Bendijo la lluvia, los charcos, los sifones, el arroyo Calchaquí, el jugo de los duraznos, el sudor de los amantes. Al principio el pueblo se sintió glorificado, se sintió único. Pero ¿cómo seguir manguereando a la perra con un chorro de agua bendita? ¿Cómo usar un bidet bendecido sin la tibia sensación de estar faltándole el respeto al Señor?
El problema es que el agua bendita sólo sirve para persignarse, así lo ha dicho el Santo Padre: darle cualquier otro uso equivale a cometer sacrilegio. Fue en ese momento que el cura se ganó el apodo de «Midas». La gente le huía como a un ladrón. Hasta que una tarde de verano, Roger von Méndez se cansó de que todos le escaparan. Era un tipo práctico. Publicó un edicto en el diario local:
«Desde el día de la fecha queda bendecida toda el agua del pueblo. Notifíquese y archívese. Amén».
Era un pueblo muy creyente. A los pocos días, la gente y las vacas murieron de sed.

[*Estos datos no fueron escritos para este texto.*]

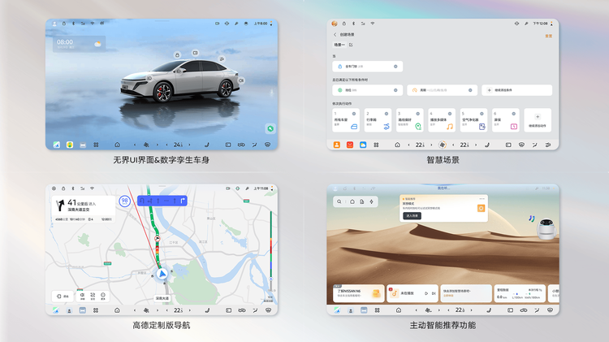609x342 pixels.
Task: Go back from the create scene page
Action: tap(335, 35)
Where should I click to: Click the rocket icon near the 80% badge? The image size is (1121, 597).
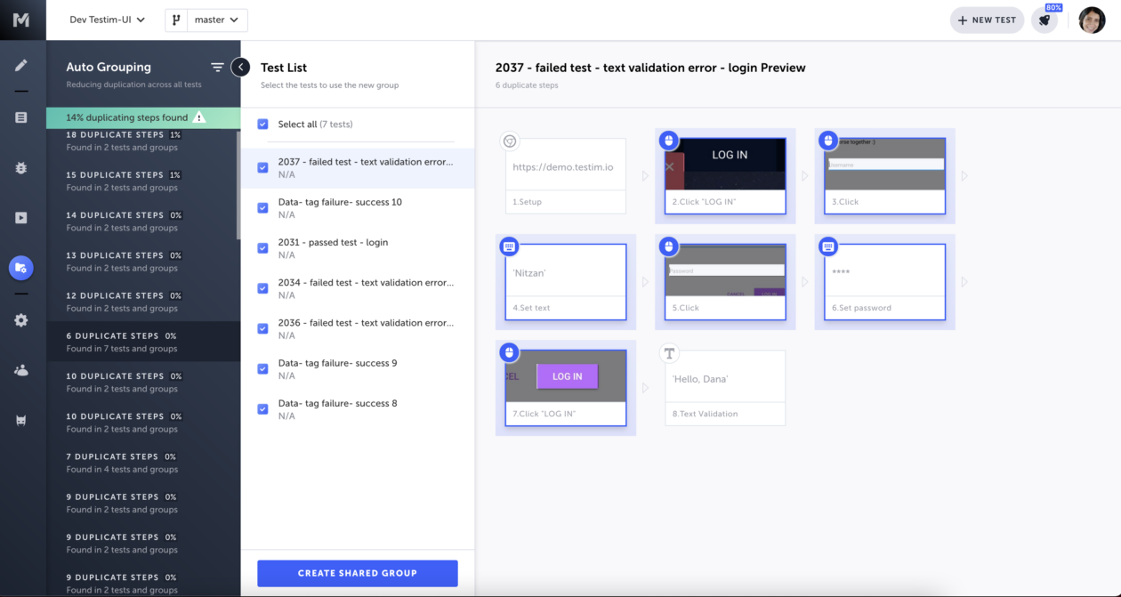1044,20
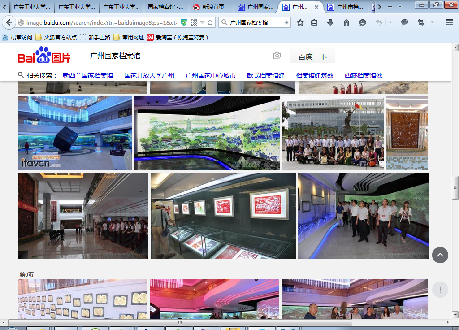Open related search 新西兰国家档案馆
459x330 pixels.
coord(87,75)
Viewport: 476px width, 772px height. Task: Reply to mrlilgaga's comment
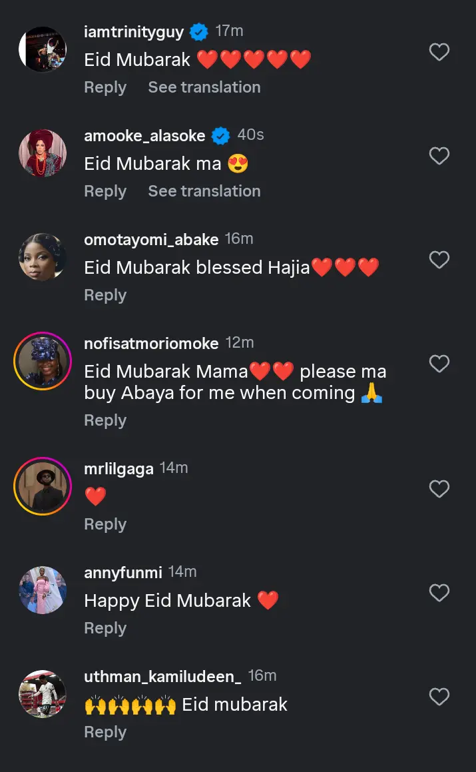pos(105,524)
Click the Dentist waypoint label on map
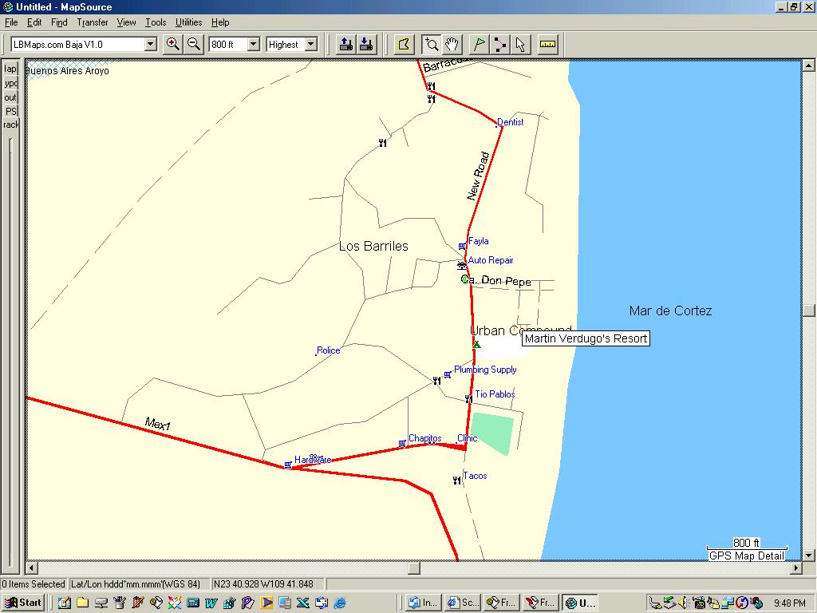The height and width of the screenshot is (613, 817). coord(510,122)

Cuando terminé mi parodia hubo silencio. Yo esperaba el reconocimiento del público, un aplauso progresivo como el de las películas, pero sólo hubo silencio. A eso le siguió un llamado a la dirección, una cita con mi padre y una prohibición de dos meses para asistir a la misa de los viernes.
Todas las mañanas, antes de entrar a clase, el colegio entero, congregado en el patio, rezaba el padrenuestro. De eso no se salvaba nadie. Rezábamos en inglés, para que Dios nos entendiera mejor: auerfader juarinjeven joloubidaineim. Las palabras salían por fonética, nadie conocía la letra de verdad y pocos sabían que se trataba del padrenuestro. El resultado era un murmullo dormido que ni el pobre Dios podía descifrar.

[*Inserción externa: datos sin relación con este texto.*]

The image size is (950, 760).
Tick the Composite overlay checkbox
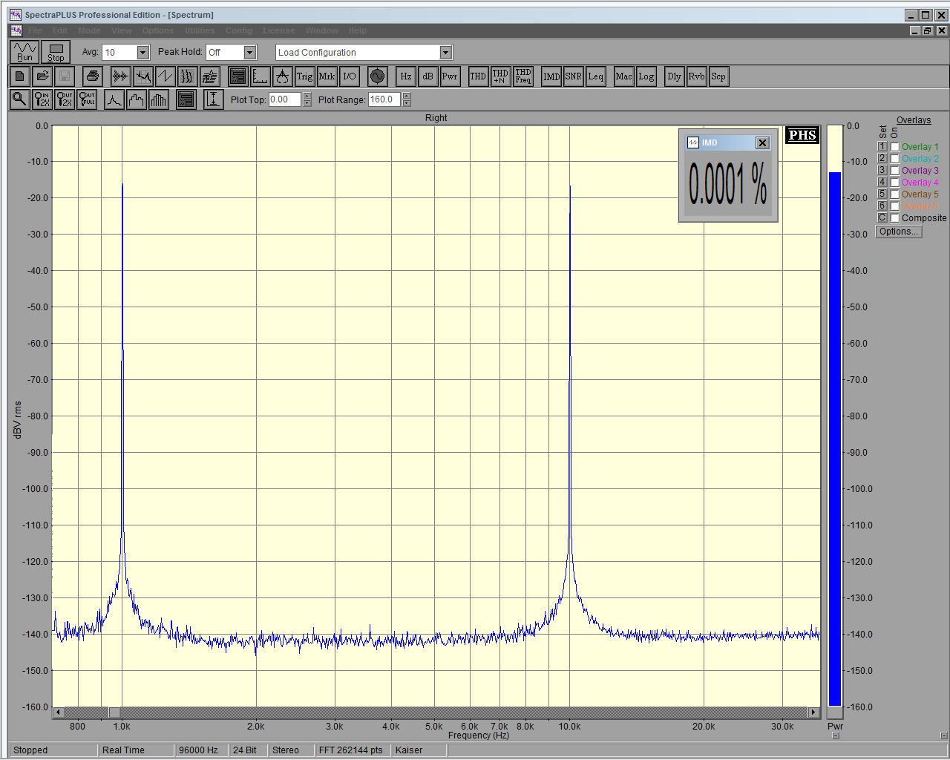(895, 218)
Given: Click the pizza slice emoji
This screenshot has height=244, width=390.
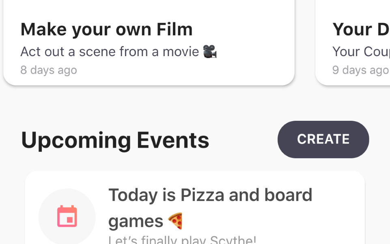Looking at the screenshot, I should click(175, 221).
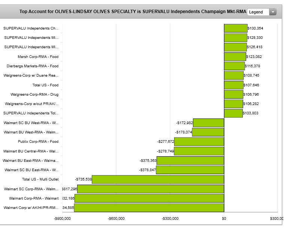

Y eso que quise creer en Dios. Cuando pasó lo de mamá, quise con todas mis fuerzas. Simplemente no pude. La fe es un don que no tengo. Quizá cuando sea viejito. Dios huele la vejez como un tiburón huele la sangre. A veces siento que puedo creer en Jesús. Me gusta pensar que fue un tipo que hizo las cosas tan bien que construyó a su alrededor una mitología, una literatura de parábolas y fantasías que sirven para recordar su camino: el camino del amor. Así puedo creer en él, como puedo creer en Aristóteles o en el Flaco Menotti. Me gusta imaginarlo humano, amigo, algo triste, de jeans, constipado o en celo. Me lo hago parecido a Al Pacino, un poco más alto, con pinta de recio; no como ese rubio frágil de las estampitas que parece un vendedor de sahumerios.

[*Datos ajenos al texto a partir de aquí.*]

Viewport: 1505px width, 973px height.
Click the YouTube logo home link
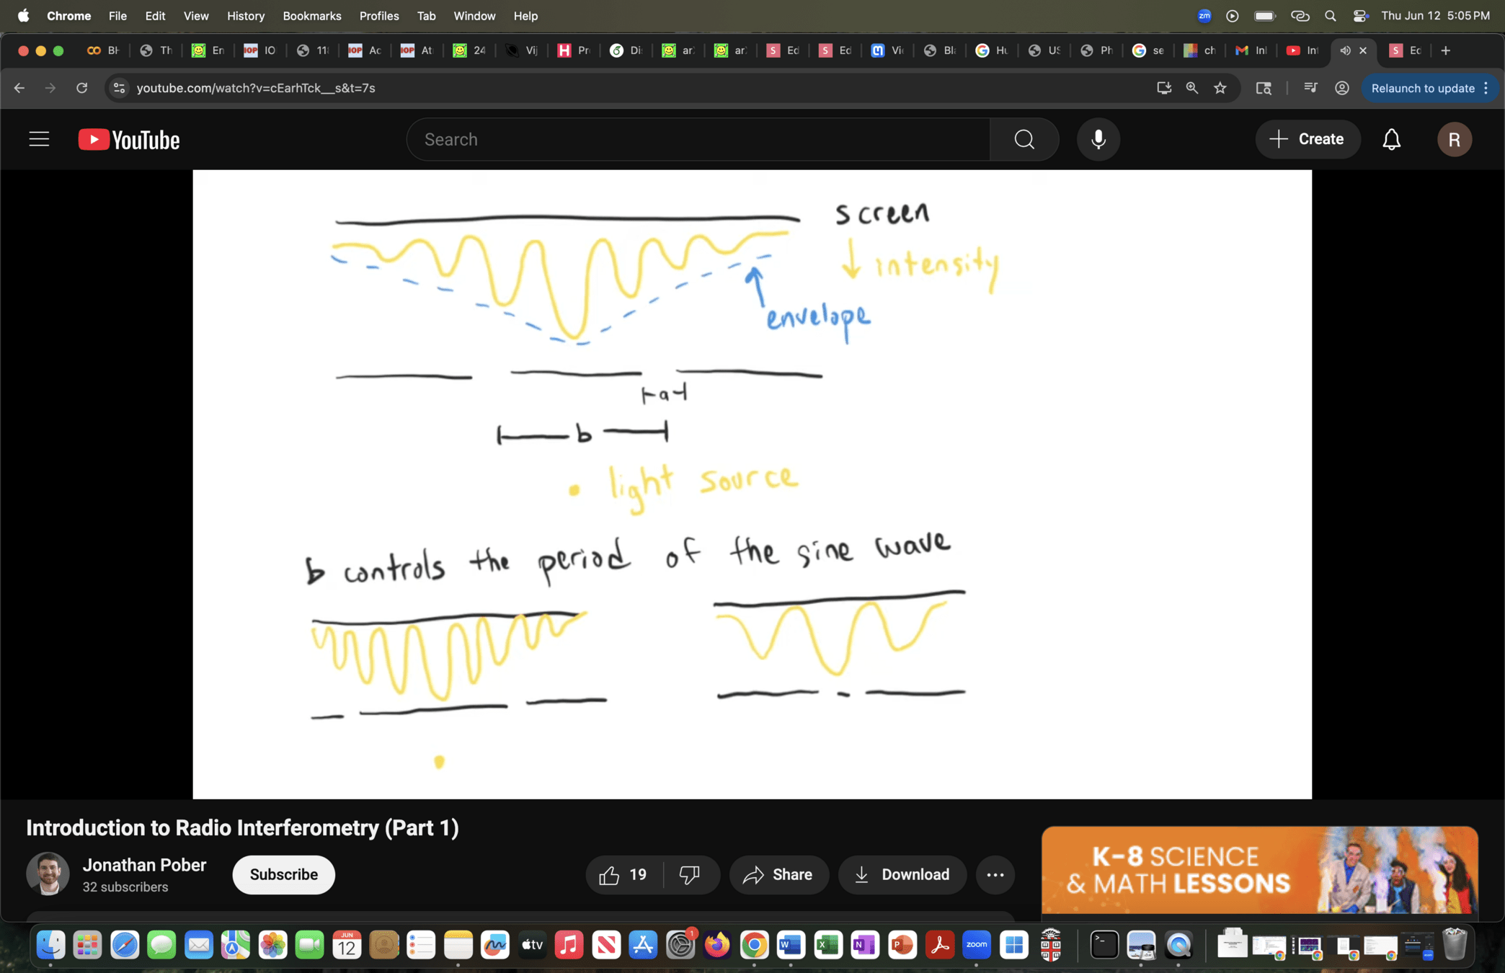pos(129,139)
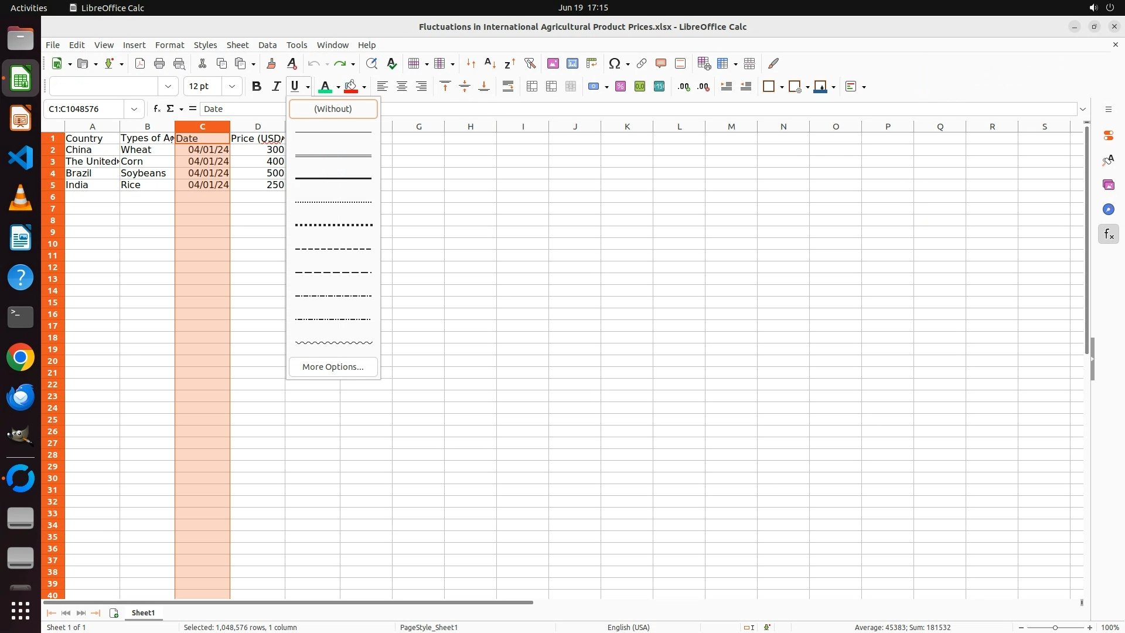
Task: Open the Function Wizard next to Name Box
Action: (156, 109)
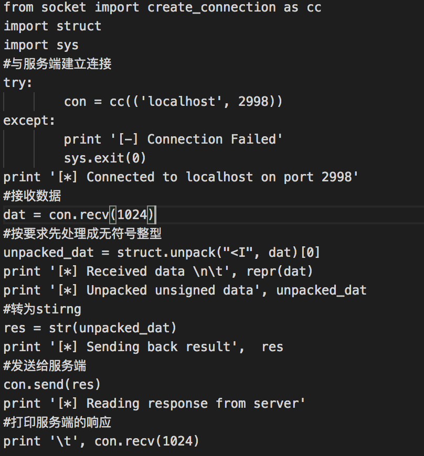Click the 'con.send(res)' statement
This screenshot has width=424, height=456.
[52, 385]
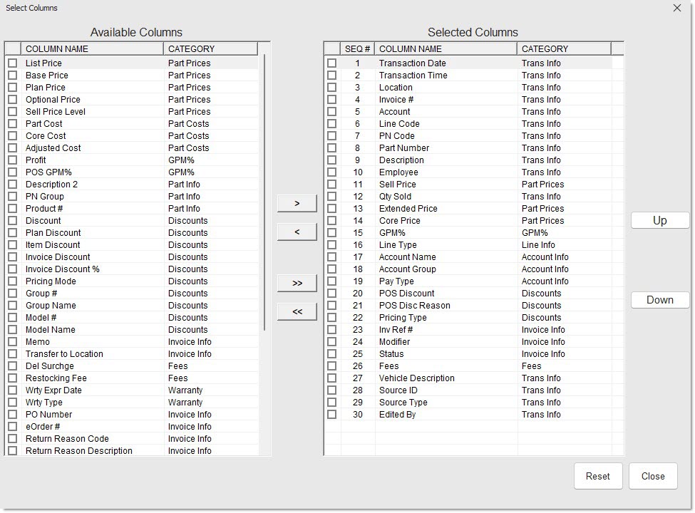Image resolution: width=695 pixels, height=513 pixels.
Task: Toggle the Edited By row checkbox
Action: pyautogui.click(x=331, y=415)
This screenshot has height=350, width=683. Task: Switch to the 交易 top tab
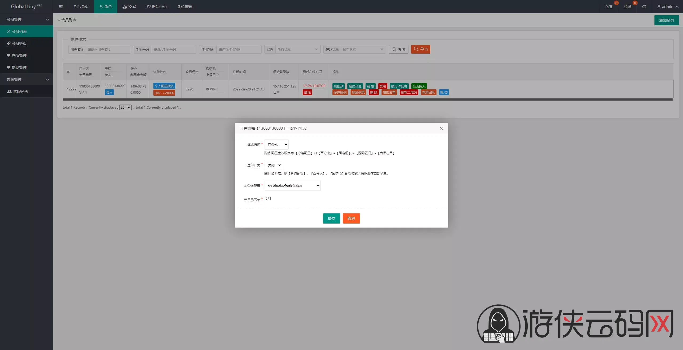129,7
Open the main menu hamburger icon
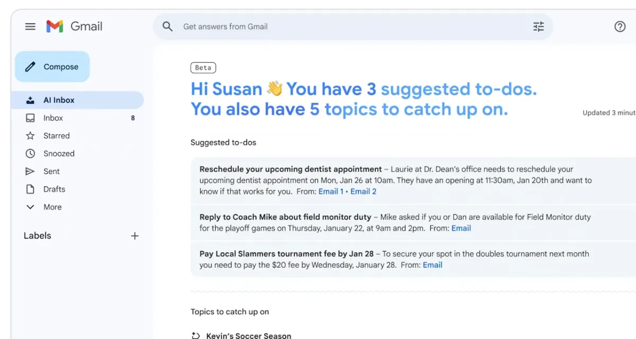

Si mi fe ya estaba agonizando, los curas terminaron de rematarla. Habrá buenos y malos, eso no lo dudo, como pasa con todos los funcionarios, pero he visto tanta mierda barrida debajo de las sotanas que me cuesta creerles. Soy como un cornudo reincidente, me cuesta volver a confiar. Eso sí, hay que reconocerles un finísimo sentido del humor. La confesión es mi sketch preferido:
—¿Has tenido pensamientos impuros, hijo mío?
—Sí, padre.
—Y esos pensamientos impuros, ¿se han transformado en actos impuros?
—Sí, padre.
—¿Cuántas veces desde la última confesión?
—Mmm, unas cinco veces, padre.
—Bueno, hijo mío, rezarás cinco avemarías, entonces.